Supremo anula mais duas leis que proibiam linguagem neutra em escolas
Supremo anula mais duas leis que proíbiam linguagem neutra em escolas
O Plenário do Supremo Tribunal Federal (STF) declarou inconstitucionalidade de duas leis estaduais que proíbiam a linguagem neutra em escolas. Essas decisões se entendem como uma ameaça à liberdade de ensino e à igualdade de oportunidades para todos os alunos, independentemente de sua orientação sexual ou identidade de gênero.
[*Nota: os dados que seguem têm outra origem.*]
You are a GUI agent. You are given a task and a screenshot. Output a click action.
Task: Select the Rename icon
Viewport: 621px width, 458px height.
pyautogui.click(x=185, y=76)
As leis em questão são das do estado de Amazonas e do município de Navegantes, no estado de Santa Catarina. A decisão foi tomada no julgamento de ações propostas pela Aliança Nacional LGBTI+ (Aliança) e pela Associação Brasileira de Famílias Homotransafetivas (Abrafh), que alegam que essas normas violam direitos constitucionais.
A decisão do STF é um resultado de uma série de casos judiciais que buscam proteger a linguagem neutra em escolas, uma medida que ajuda a criar um ambiente inclusivo e acolhedor para todos os alunos. A Constituição Federal do Brasil assegura a igualdade de oportunidades e a liberdade de ensino, independentemente de gênero ou orientação sexual.
O relator do caso, ministro Flávio Dino, destacou que o STF tem reiteradamente reconhecido a inconstitucionalidade de legislação estadual ou municipal em casos semelhantes. Ele explicou que a Constituição Federal atribui privativamente à União a tarefa de estabelecer as bases estruturantes do ensino no país, e que as normas que proíbem a linguagem neutra em escolas ultrapassam essas limitações.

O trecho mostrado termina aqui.